→ Goal
Arrange all of the items below as a numbered list, leaving out any blank lines.
○ ○ ○ ○
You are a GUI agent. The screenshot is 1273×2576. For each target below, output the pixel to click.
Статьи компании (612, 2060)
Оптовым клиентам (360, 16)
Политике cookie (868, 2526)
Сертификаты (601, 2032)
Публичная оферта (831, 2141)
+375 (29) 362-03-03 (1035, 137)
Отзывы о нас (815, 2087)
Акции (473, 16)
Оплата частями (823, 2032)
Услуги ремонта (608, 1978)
○ ○ ○ ○
→ The solution
1. You are a GUI agent. The screenshot is 1273×2576. For each target below, output the pixel to click.
2. Статьи компании (612, 2060)
3. Оптовым клиентам (360, 16)
4. Политике cookie (868, 2526)
5. Сертификаты (601, 2032)
6. Публичная оферта (831, 2141)
7. +375 (29) 362-03-03 (1035, 137)
8. Отзывы о нас (815, 2087)
9. Акции (473, 16)
10. Оплата частями (823, 2032)
11. Услуги ремонта (608, 1978)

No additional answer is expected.